Task to carry out
Rewrite the material starting at the line containing "Identify the location" and ending at the line containing "(236, 666).", swapping "mouse pointer" for "cursor" and keeping everything else the same. Leave the pictures out of your answer.

Records shown
☆ ☆ ☆ ☆ ☆ ☆ ☆
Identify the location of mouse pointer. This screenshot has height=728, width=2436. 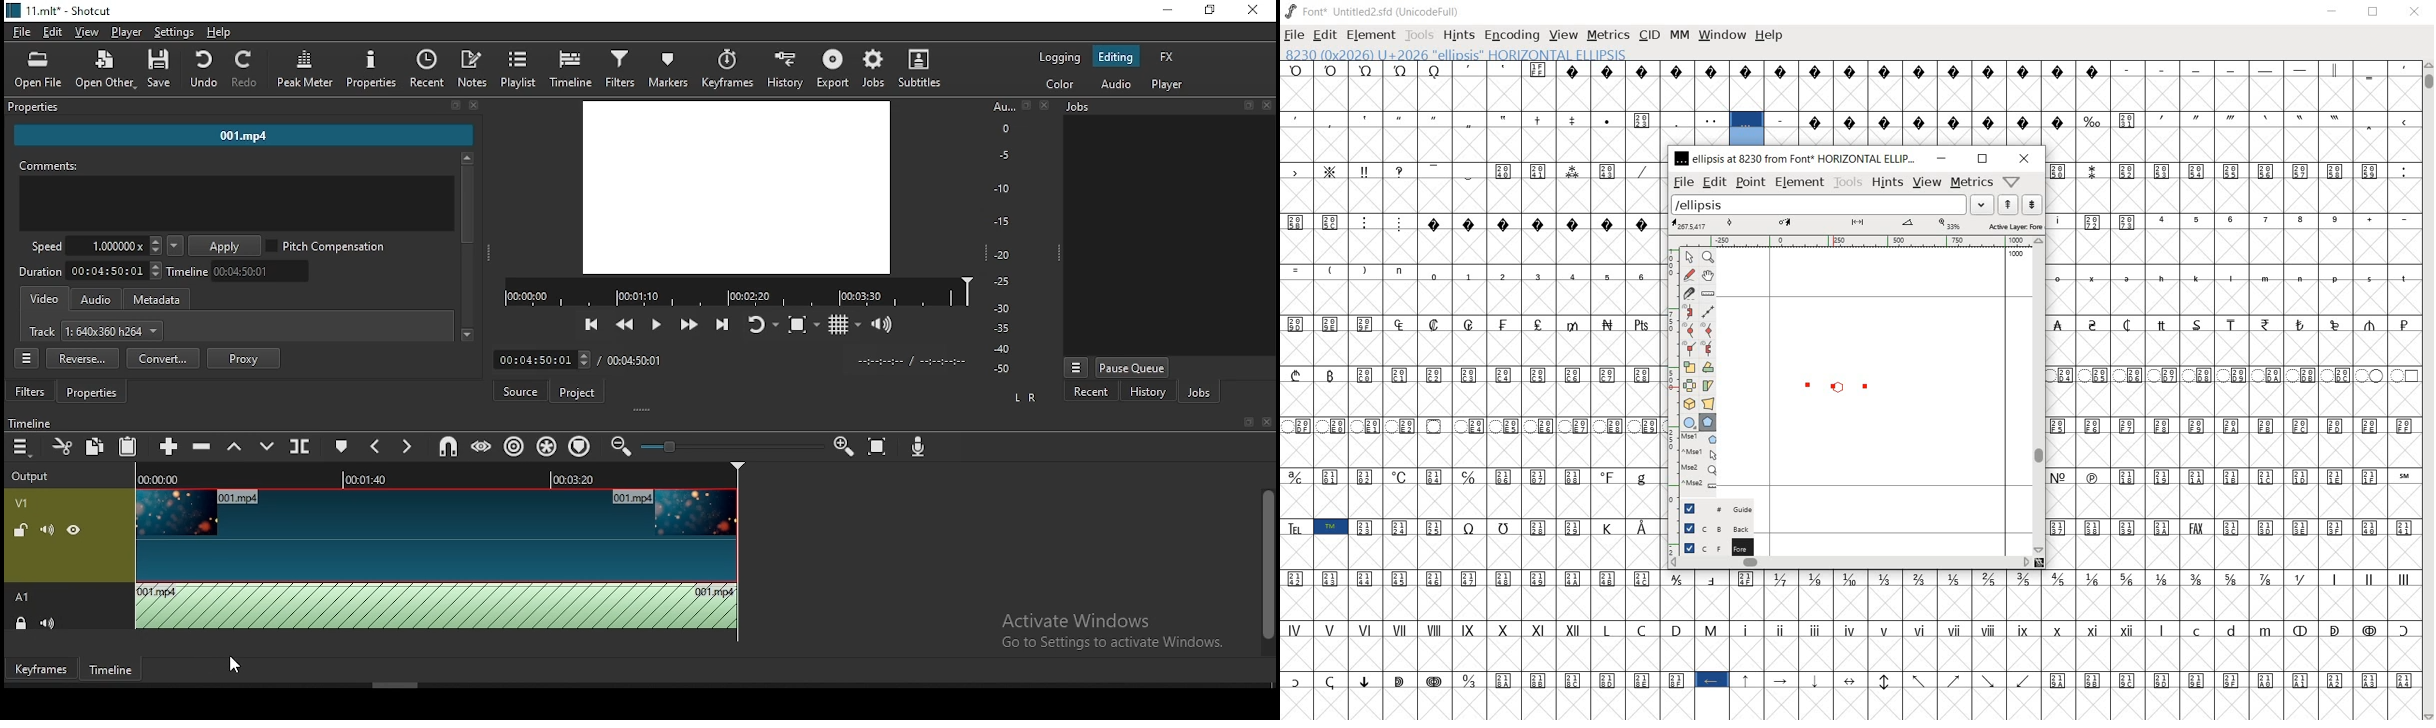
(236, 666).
☆ ☆ ☆ ☆ ☆ ☆ ☆
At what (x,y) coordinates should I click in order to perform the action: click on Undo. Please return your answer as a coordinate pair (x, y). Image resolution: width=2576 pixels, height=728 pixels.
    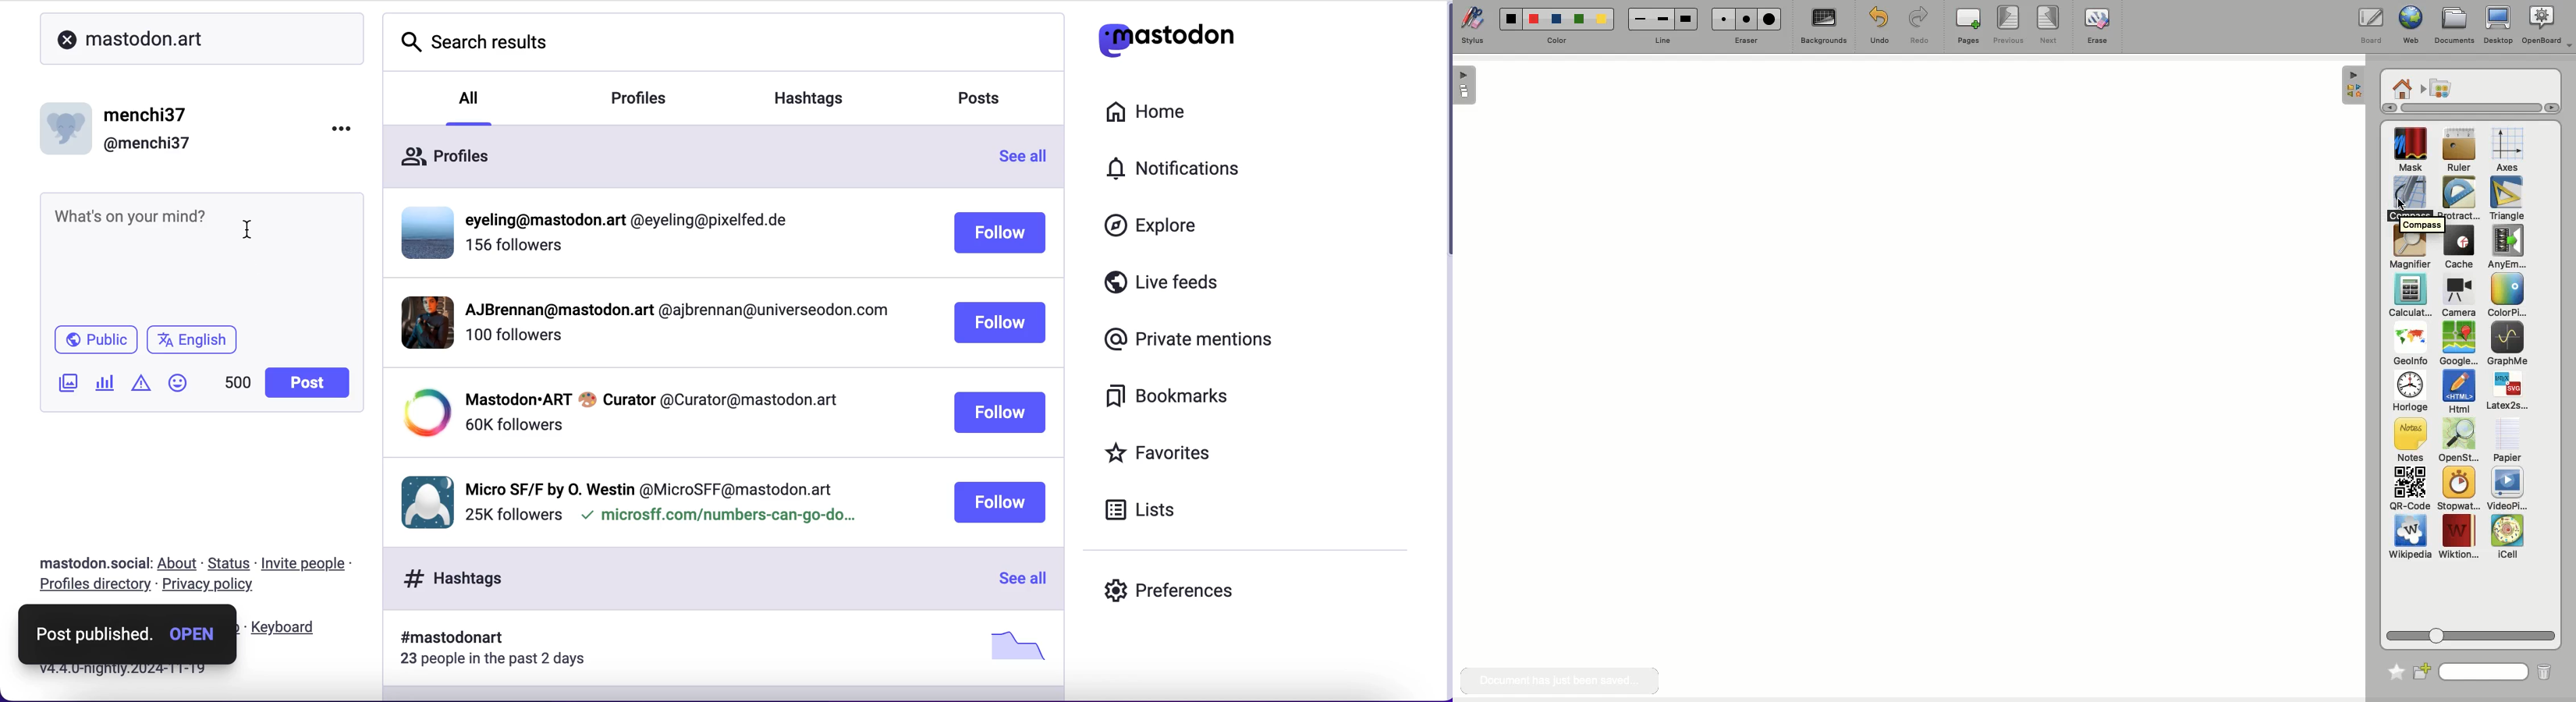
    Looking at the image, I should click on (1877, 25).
☆ ☆ ☆ ☆ ☆ ☆ ☆
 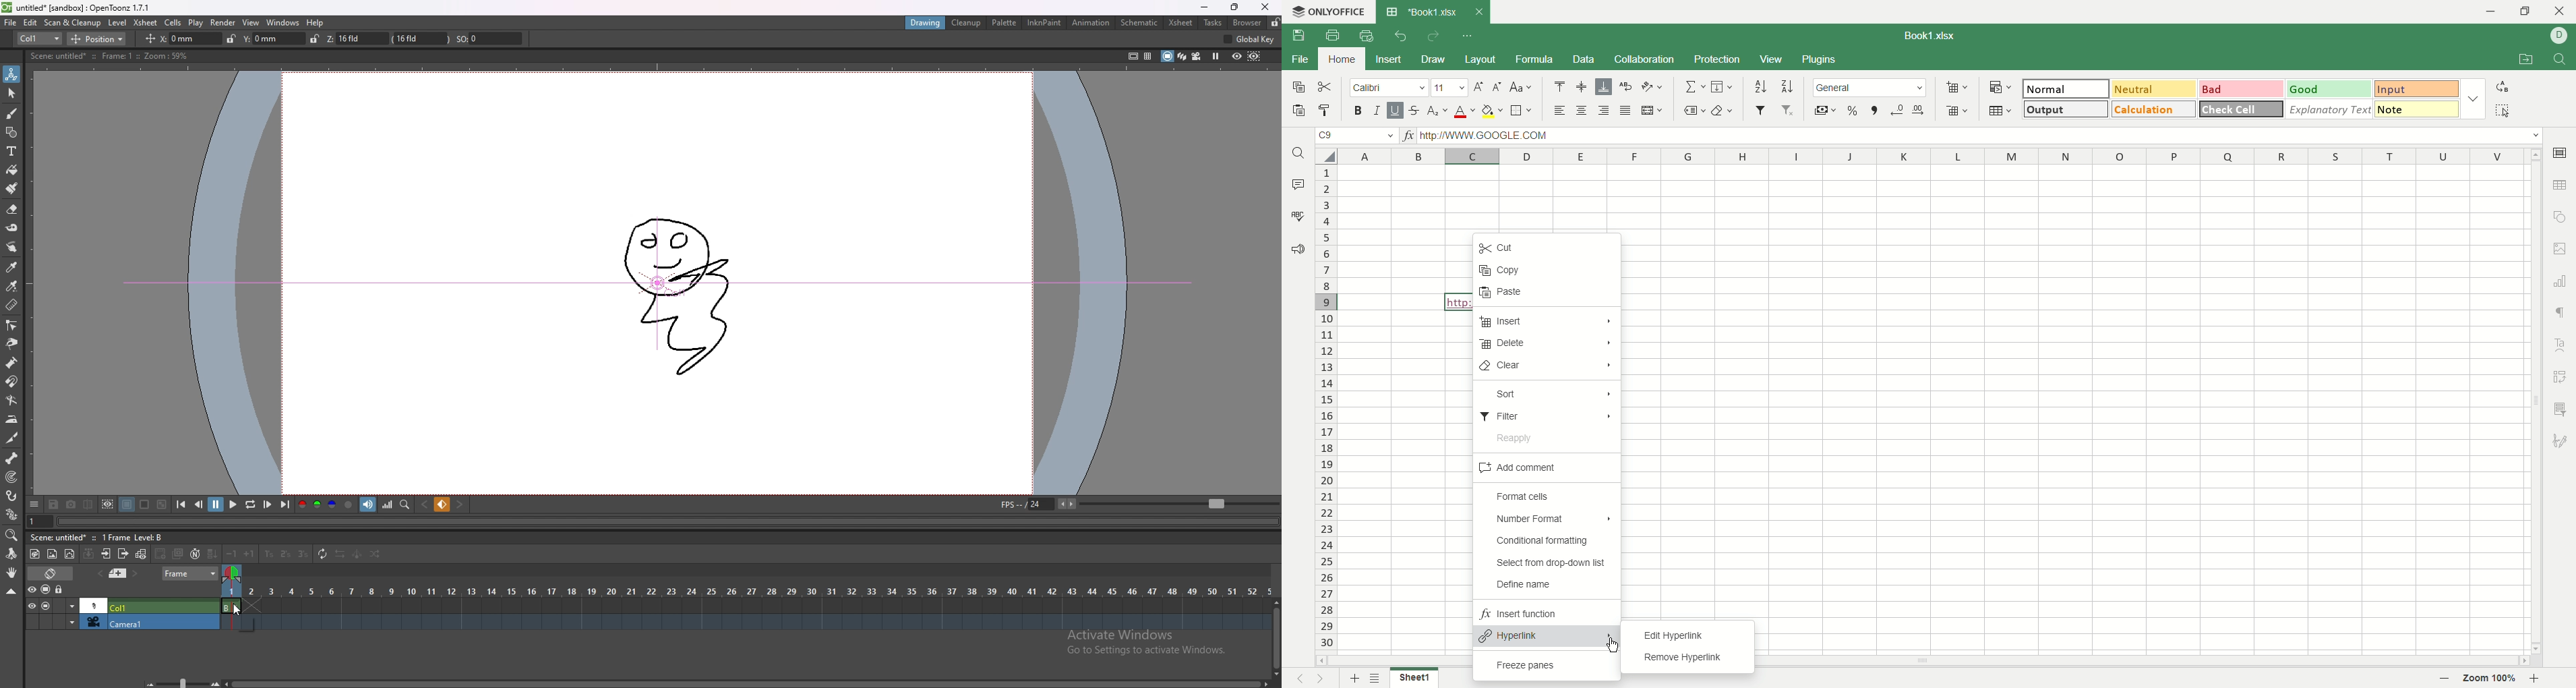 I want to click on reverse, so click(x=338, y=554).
☆ ☆ ☆ ☆ ☆ ☆ ☆
Correct result
Identify the location of cursor. This screenshot has height=728, width=2436. 
(236, 666).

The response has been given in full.